Excitons are capable of storing energy, but they are inherently unstable. They need to travel swiftly from the chlorophyll molecule to a photosynthetic reaction center in the chloroplast where their light energy can be converted into the chemical energy that powers the plant’s growth. A single, random pathway might take too long, risking energy loss. To overcome this, excitons exhibit a quantum property known as quantum superposition. This allows them to explore every possible route simultaneously, as a wave rather than a particle, ensuring the most efficient path to the reaction center is taken. Inside the reaction center, the exciton is used to power the chemical reactions that synthesize glucose and oxygen from carbon dioxide and water. The glucose that is produced serves as both an energy source and a structural building block for the plant's growth. Through the process of photosynthesis, plants effectively harness electromagnetic energy and transform it into chemical energy, alchemizing light into matter on Earth.
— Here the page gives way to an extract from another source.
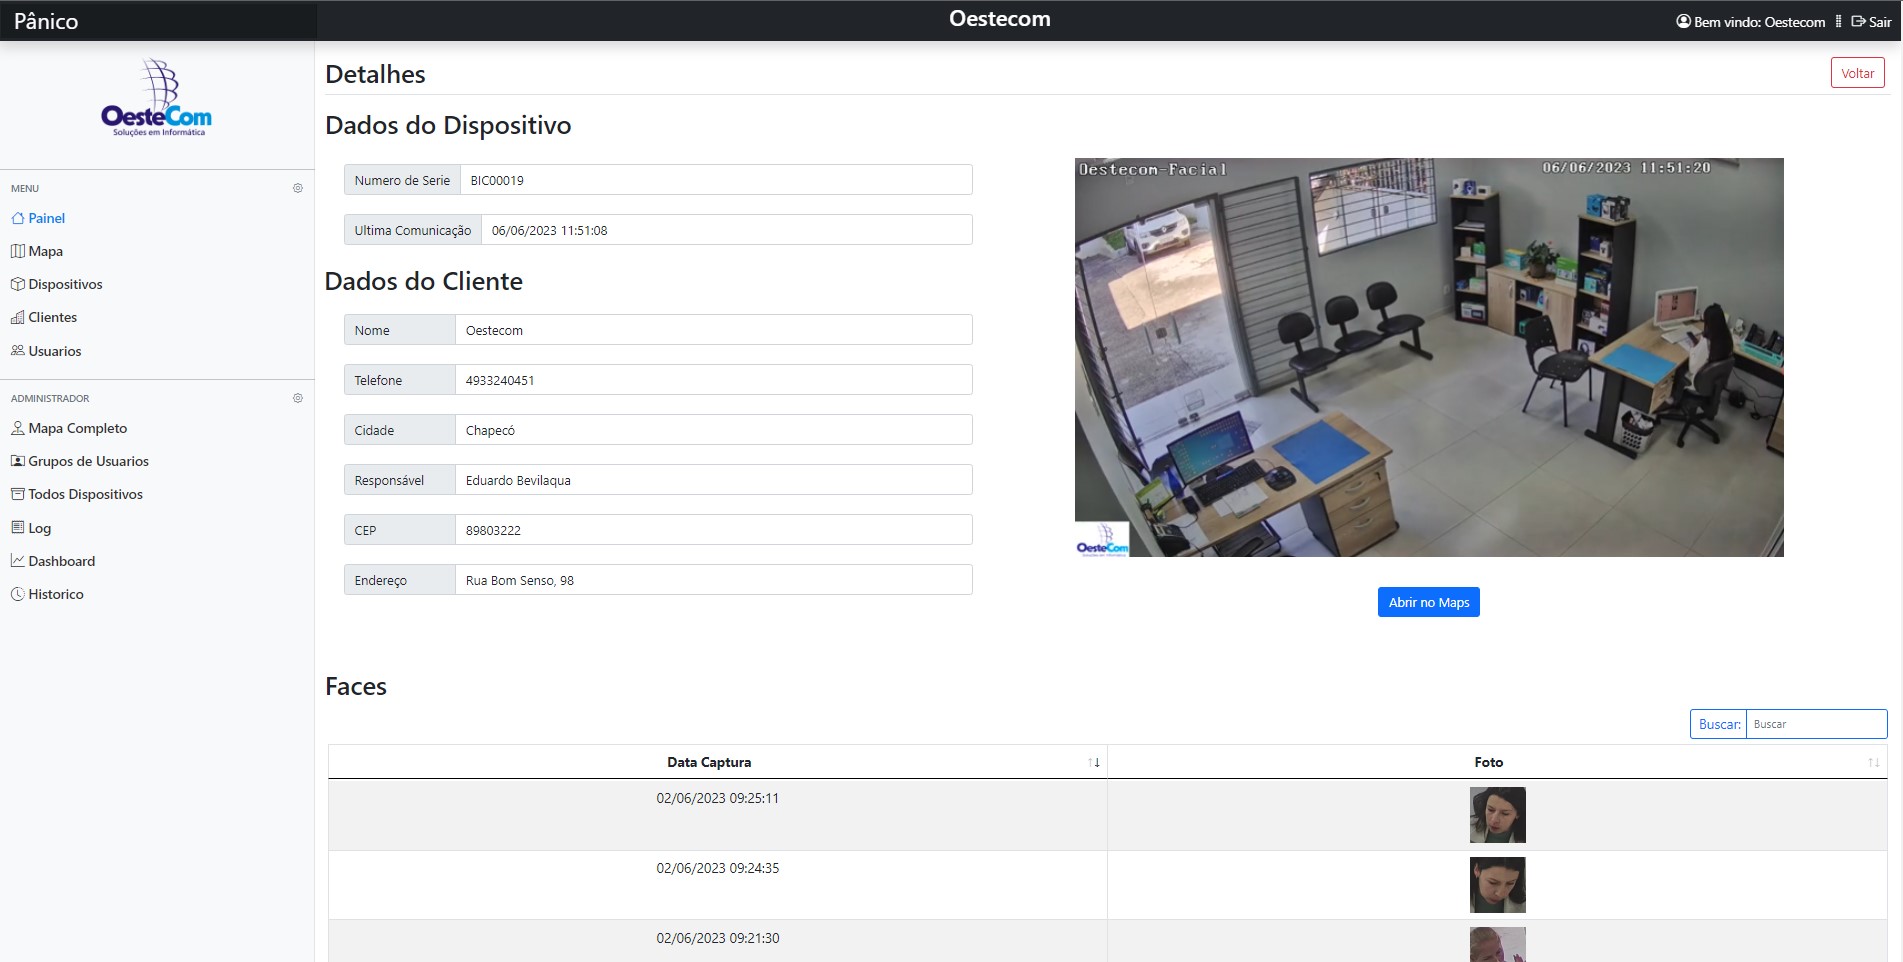
Task: Collapse the MENU section with gear icon
Action: 297,188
Some of this plant matter will be consumed by herbivores. The herbivores, unable to photosynthesize themselves, depend on the chemical energy that was derived from photonic energy for fuel. When the herbivore consumes the plant, organelles called mitochondria inside their cells metabolize the plant carbohydrates to release the energy. Some of the herbivores will then be consumed by carnivores. Carnivores cannot photosynthesize or survive on vegetation, but they still depend on the alchemized photonic energy that is locked within the bodies of their prey. When carnivores consume meat, their own mitochondria break down fats and proteins to release the energy of the Sun into their cells. In this way, all food is a form of stored electromagnetic energy and all food webs boil down to the capture and storage of light. At the most fundamental level, we are consumers of light.

Our lives, and the lives of all living organisms, are sustained by the light of the Sun. Living beings absorb photonic energy, transform it through biochemical processes, and subsequently release it at reduced quantum energy levels, where it continues to drive reactions. Photons, through their continuous absorption and re-emission, drive the biochemical engines of life. Life on Earth gives its thanks to the photon’s incredible journey, spanning millions of years and millions of miles, across time and space, from star to cell, and from light to life.